The Chicago Board Options Exchange Volatility Index (VIX), a gauge for U.S. stock volatility known as VIX, rose 2.1 percent to 13.37. The gauge closed yesterday at its lowest since January after five straight declines.
Four of the 10 main S&P 500 groups retreated today, with technology and consumer-discretionary shares falling at least 0.5 percent to pace losses.
Facebook Inc. dropped 5.2 percent to $59.49, the lowest since January. The stock is down 17 percent from a March 10 high. TripAdvisor Inc. slid 4.1 percent to lead an index of consumer stocks lower. The online travel site plunged 11 percent last week.
Kellogg Co. rallied 6 percent to $66.39 for its biggest advance in nearly five years.
An S&P gauge of software stocks dropped 1 percent for the worst performance among 24 industries. Adobe Systems Inc. slid 4.6 percent to pace losses.
The Nasdaq Biotechnology Index slumped 2.7 percent, pushing its one-month loss to 11 percent, as all but 10 of 121 stocks in the gauge fell.

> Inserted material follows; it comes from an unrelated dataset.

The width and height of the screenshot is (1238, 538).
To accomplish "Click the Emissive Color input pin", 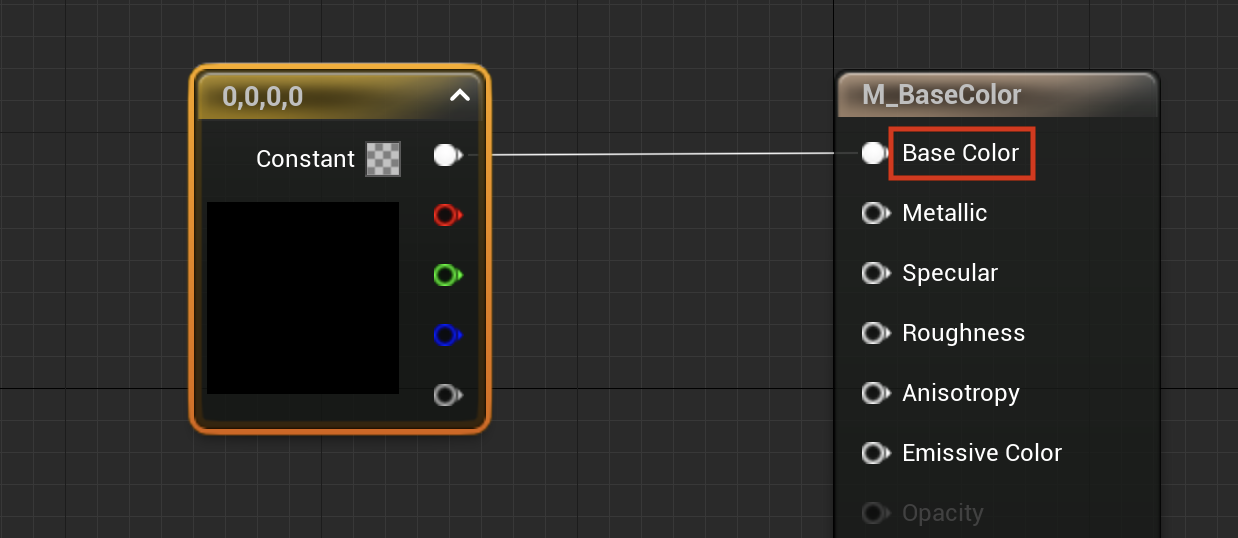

The index had advanced 5.4 percent over the first three days of the week.
Vertex Pharmaceuticals Inc. slid 4.4 percent to $69.12 and Alexion Pharmaceuticals Inc. decreased 2 percent to $151.46.
Barnes & Noble Inc. plunged 14 percent to $19.12 as investor Liberty Media Corp. said it will reduce its stake in the bookstore chain, dropping a board seat and freeing the company to develop a strategy on its own.
Google Inc. Class C shares gained 0.5 percent to $569.74 while the Class A shares rose 0.6 percent to $571.50. The company issued 330 million nonvoting C class shares as part of a move that cements control for founders Sergey Brin and Larry Page. The A shares carry one vote, while non-trading B shares, mostly owned by the founders, have 10 votes.
Semiconductor stocks added 0.7 percent, as Intel Corp. gained 2 percent to $26.41 for the biggest advance in the Dow.
Anadarko Petroleum surged 15 percent to $99.02 for the biggest gain in the S&P 500. The company agreed to pay $5.15 billion to settle U.S. environmental claims stemming from its acquisition of oil and gas producer Kerr-McGee Corp. The U.S. Justice Department initially sought $25 billion to clean up 2,772 sites and compensate about 8,100 claimants.